The theeologian Tertullian, in his treatise De Spectaculus, written from Carthage around 200 CE, describes attending ‘the shows’ (literally ‘the spectacles’) as being a breach of one’s baptismal vow to have ‘renounced the devil, his pomp, and his angels’. This is because the circus, the athletic games, and the theatre were all held in honour of deities and were therefore idolatrous by nature. Further, the themes of theatre play on human lusts and do not give honour to the glory of God through creation. The actors and their dress (and cross-dressing) embody, if not celebrating, a lack of modesty (see De Speactaculus, especially chapters 4, 14, and 17).
2.2.3 Distraction
The third accusation often levied against the performing arts by Christian communities is that they are distracting. This suspicion goes back at least as far as the medieval period. In spite of the protestations of church fathers, in the medieval period a dramatic presentation of the Easter liturgy emerged from a song that echoed the voices of the women before the empty tomb: ‘Whom do you seek in the sepulchre, O followers of Christ? Jesus of Nazareth who was crucified, O celestial ones’. Known as the ‘Quem quaeritis’, from the first two Latin words of this piece, it evolved into an enacted dialogue in the early to mid-900s. Many churches at this time had people buried under the main altar, often with stairs leading down from the front of the altar to a crypt below. The clergy simply had to recite the dialogue as the women and angels at the altar for the story to be performed in a cemetery context. Over time the clergy would dress up like the women and the angels, literally becoming a theatrical element in the drama of the Easter liturgy. Churches had no pews and few if any seats at this time, so within this large open space different locations within the nave would be understood as different biblical locations: Bethlehem, the Mount of Olives, the Jordan River, etc. The texts of the gospel would often be enacted in these locations to reflect the location of the text being portrayed on holy days.

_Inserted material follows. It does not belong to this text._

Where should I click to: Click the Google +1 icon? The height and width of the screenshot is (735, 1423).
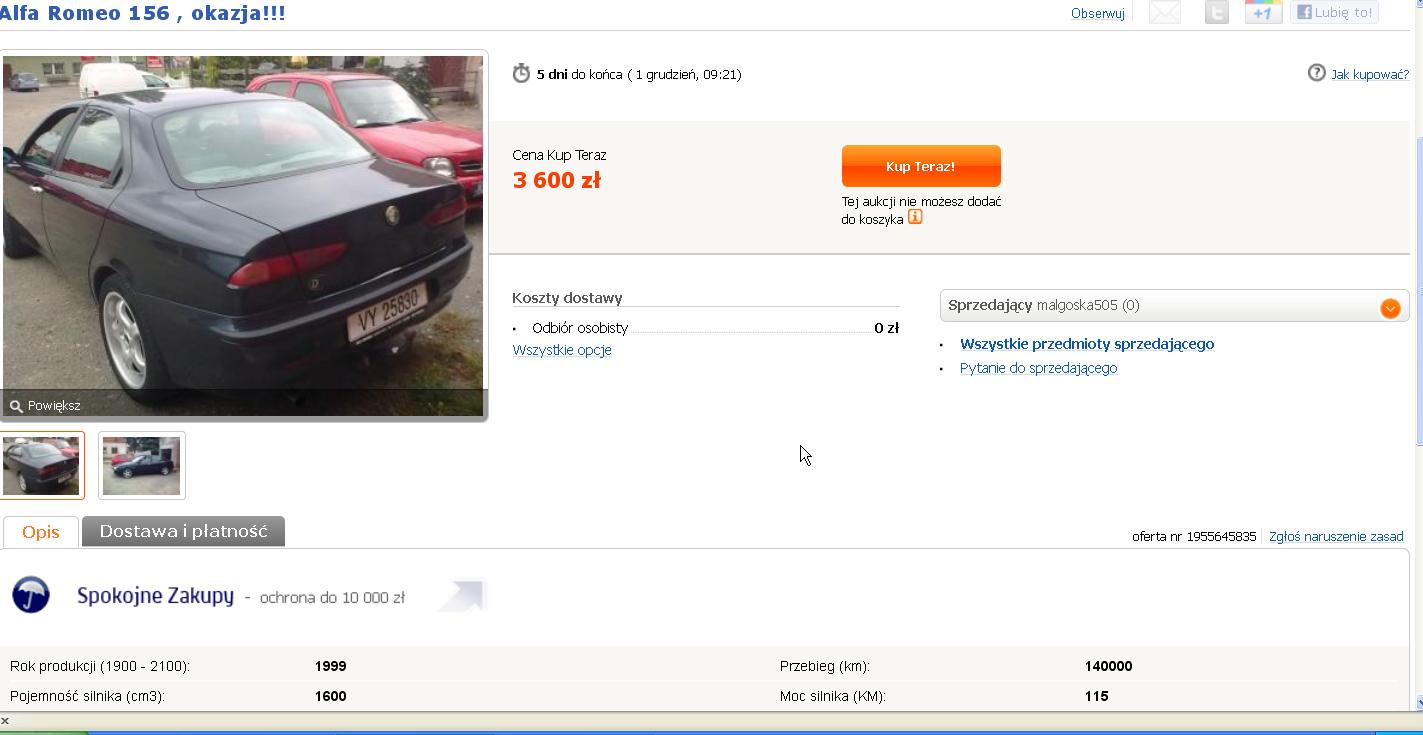click(1263, 12)
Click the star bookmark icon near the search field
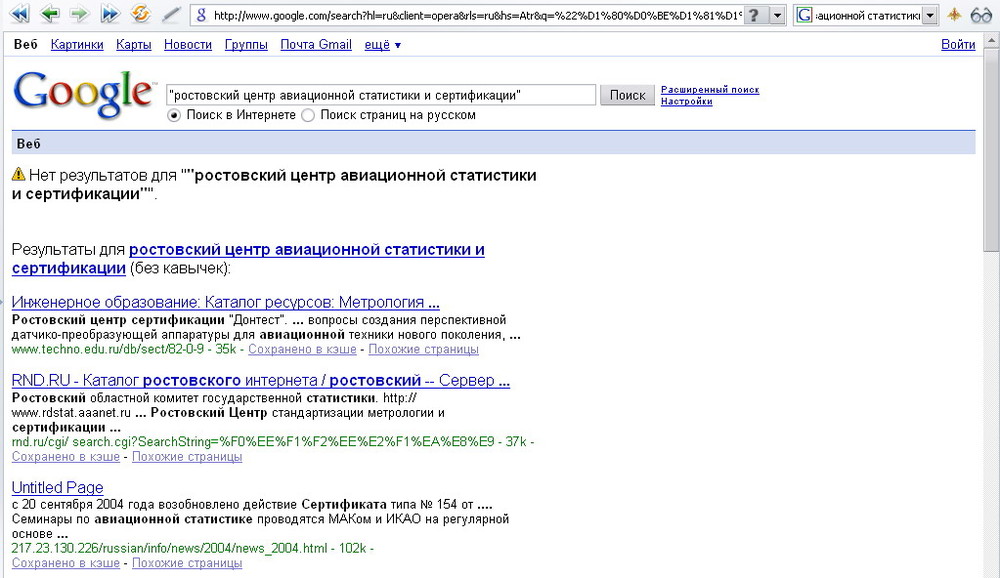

These theatrical presentations of the scriptures were so popular that the clergy (who were the only actors) began to enhance the performance, often playing to the crowd through comedic exaggeration or inserting references to current events and people in their performances. The church hierarchs grew concerned that these performances were drawing more attention to the clergy than the gospel, and so they ended the practice.
Yet the use of performing arts in Christian services, and the suspicion that these could be distractions, continued. Scholar Deborah Sokolove notes that in medieval Europe attending Masses ‘was something that the leisure classes did to pass the time, to see and be seen’ (Sokolove 2019: 54). Gordon Lathrop observes that the revival meetings of the Second Great Awakening in the early nineteenth century were ‘the best entertainment around, with great preaching and outpourings of the Spirit that were fun to watch’ (Sokolove 2019: 12).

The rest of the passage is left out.